Ready for the big leagues

Only Alex Henery can say that he'll probably be the first player taken at his position in the upcoming NFL Draft. Well, he can say it, but he never would. As unassuming now as he was during his Husker career, Henery is getting ready for the next step. Enjoy this Q&A with the Huskers' greatest kicker, ever.

Q: What was Senior Bowl like for you?

A: It was good. It was an intense week, just going down there and showing what I could do. It was fun. I got better, and that's all that matters

Q: why didn't you kick any field goals?

A: We were switching off on that. The first one he got a field goal. They ended up scoring, and I kicked an extra point. And then he got to kick a field goal the next time. So, that's just kind of how it worked out.

Q: What has this experience has been like for you? Have you already seen a lot of interest from pro teams?

A: Well, the Senior Bowl was just kind of them getting to know you, your family and just learning what kind of person you are, the character you have and all that. When the combine rolls around, then it will probably be a better idea of what teams are really interested in you. Right now it's kind of hard to tell.

Q: How many teams have contacted you or that you talked so far?

A: Down there it was anywhere from 10 to 15 teams. But it was a lot of questionnaires and stuff like that. Teams don't really like to show what they are going to do, so it's hard to tell.

Q: Were you pretty curious how this stuff was going to go, what it was going to be like and all that?

A: Yeah, it's something new, so you have questions. It's interesting. It's a fun thing to go through, I guess. The Senior Bowl Stuff is pretty basic, asking about the family, if I have gotten in trouble and all that.

Q: It would seem to me that the biggest adjustment you would have to make going through all this is that you don't have Brett Maher holding and P.J. Mangieri snapping the ball. How tough is that when you don't have guys feeding you the ball who you have become so comfortable with?

A: It's a big thing, but it's just something you have to work with the guy who is holding with you down there. You just have to work on timing, so things go well in the game.

Q: Who was holding for you down there?

A: Austin Pettis. He's a receiver from Boise State

Q: How did he do?

A: He did OK

Q: I would imagine that when it comes to the kick, everyone talks about technique. But if those two guys aren't doing their job, that being the snapper and holder, the rest doesn't matter.

A: Nope, not really. That's a big factor in the kick. The holder has to get a ball in a position where they can put it on the ground quickly. And the kicker needs to have the ball the way they like it. So, it all works together.

Q: You seem to take everything as it goes. You don't let it become more than what it is. Would that be accurate for you, even when it comes to all this pre-Draft stuff?

PROVIDED MATERIAL:
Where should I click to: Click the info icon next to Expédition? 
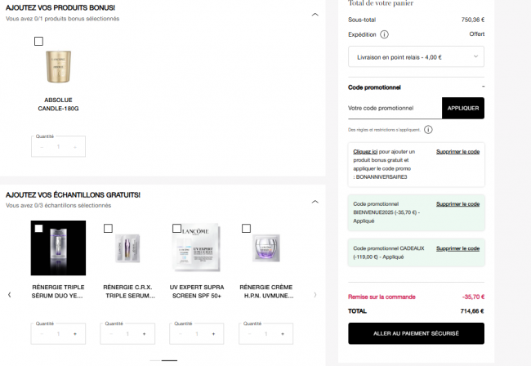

EXERCISE AIM:
Carry on the Alex Henery interview from its last line, in the same question-and-answer style.

ANSWER FOR THE TASK:
A: Yeah, that's just kind of how I approach things. You don't want to over think stuff or worry about stuff. It will get to you if you let it. Whatever happens, happens and you just go from there.

Q: With the kind of distance you showed at Nebraska, it's easy to say that if you can kick a 57-yard field goal to win a game, that translates pretty well to the NFL. There isn't a system. If you can kick it, you can kick it. It would seem that there really isn't anything you have to change for the league, which you can't say for most any other position.

A: There's not too much change, really. You just do what you have been doing the whole time. Just keep working with it. I'm always trying new things out, but I don't change too much really.

Q: How much have you worked on doing kickoffs from the NFL mark?

A: That's the big thing I have been working on this Spring, just doing that to show I can. That is the biggest question mark they have is that. So, that's what I have been working on to try and get that to where it is a strength of mine.

Q: How do you go about improving that aspect?

A: A lot of technique, getting stuff down, hitting the ball in the right spot and hitting the follow through. It's just little things that enable you to get into a rhythm and kick it farther.

Q: Do you watch Adi at all when it comes to that aspect?

A: I'm a little different than he is. They kind of want it to go higher in the NFL. So, sometimes even if it's going into the end zone, if it's a line drive your coverage might not have the time to get down there. My goal is just to get it higher, so if it goes into the end zone that's OK, but if it doesn't, that's OK too, because the coverage can get down there with enough time.

Q: Is there a big difference in hang time when it comes to kicks and punts?

A: It's not too different, really. It's just making sure that you are consistent with those times.

Q: At this point you have to know you are a draft worth guy, don't you?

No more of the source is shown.